- INPUT DATA

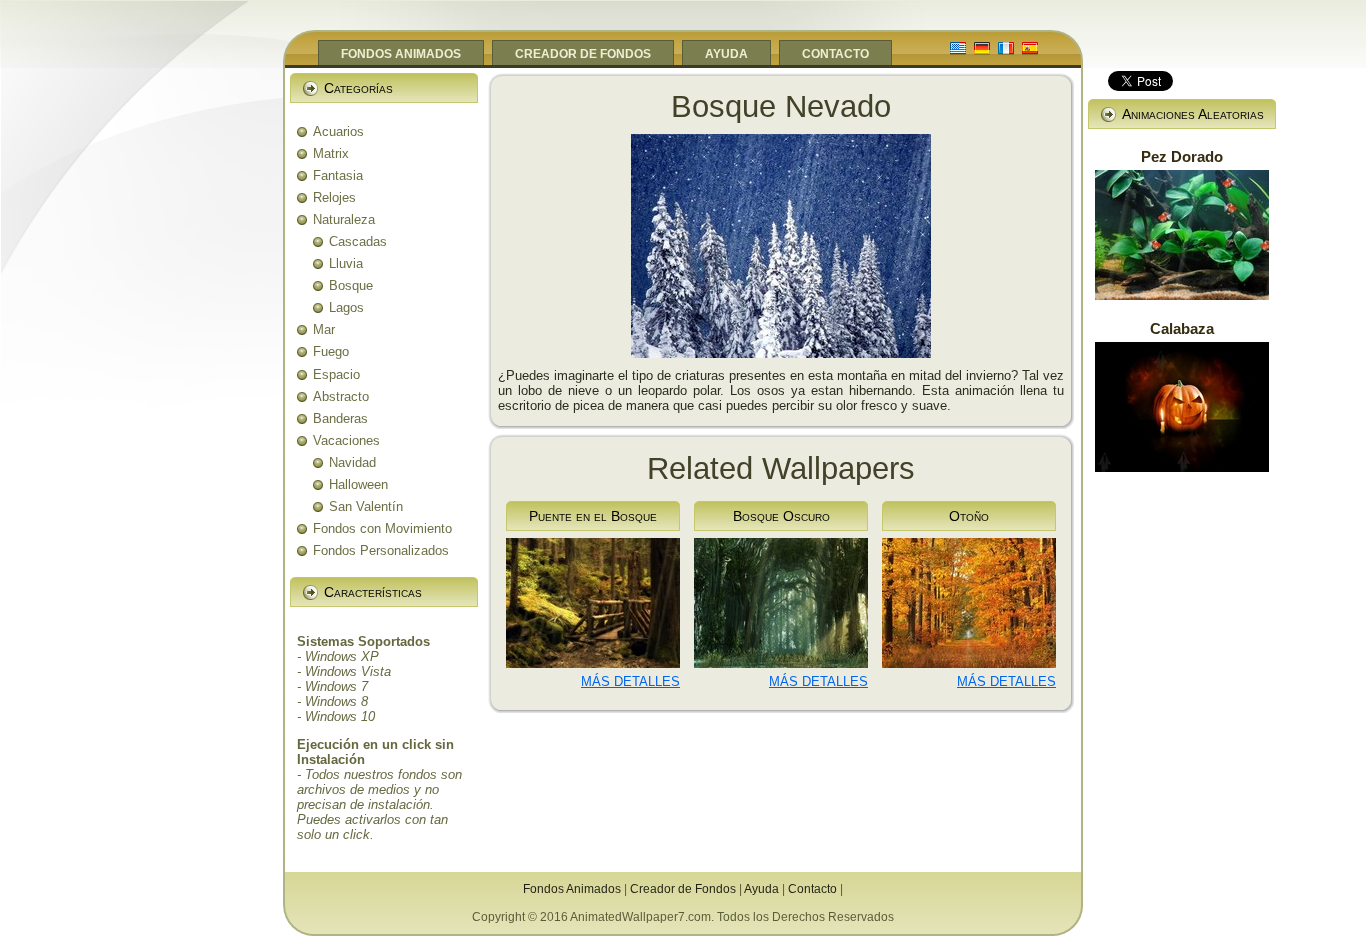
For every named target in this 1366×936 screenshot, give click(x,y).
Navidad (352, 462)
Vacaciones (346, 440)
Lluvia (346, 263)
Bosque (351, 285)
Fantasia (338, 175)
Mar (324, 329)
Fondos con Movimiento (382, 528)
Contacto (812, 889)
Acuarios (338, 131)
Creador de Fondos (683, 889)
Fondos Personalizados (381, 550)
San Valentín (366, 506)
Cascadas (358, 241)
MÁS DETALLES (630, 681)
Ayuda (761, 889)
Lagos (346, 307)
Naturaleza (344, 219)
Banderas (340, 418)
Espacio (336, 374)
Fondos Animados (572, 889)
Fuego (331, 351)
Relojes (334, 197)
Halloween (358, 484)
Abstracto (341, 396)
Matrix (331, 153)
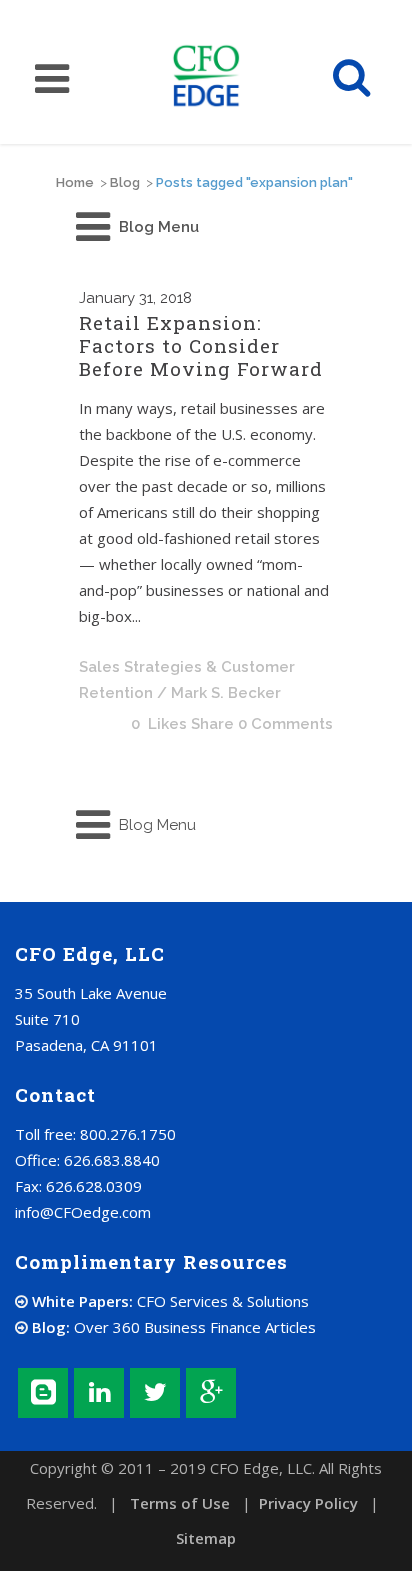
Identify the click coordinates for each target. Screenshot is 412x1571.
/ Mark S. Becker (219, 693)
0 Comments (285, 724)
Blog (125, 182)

- WORK TASK
The records above should be copied word for word, with the pictures left out.

- RESULT OF THE EXERCISE
For every named target in this 1366×936 screenshot, give click(x,y).
Navidad (352, 462)
Vacaciones (346, 440)
Lluvia (346, 263)
Bosque (351, 285)
Fantasia (338, 175)
Mar (324, 329)
Fondos con Movimiento (382, 528)
Contacto (812, 889)
Acuarios (338, 131)
Creador de Fondos (683, 889)
Fondos Personalizados (381, 550)
San Valentín (366, 506)
Cascadas (358, 241)
MÁS DETALLES (630, 681)
Ayuda (761, 889)
Lagos (346, 307)
Naturaleza (344, 219)
Banderas (340, 418)
Espacio (336, 374)
Fondos Animados (572, 889)
Fuego (331, 351)
Relojes (334, 197)
Halloween (358, 484)
Abstracto (341, 396)
Matrix (331, 153)
Identify the click coordinates for each target. Screenshot is 412x1571.
/ Mark S. Becker (219, 693)
0 Comments (285, 724)
Blog (125, 182)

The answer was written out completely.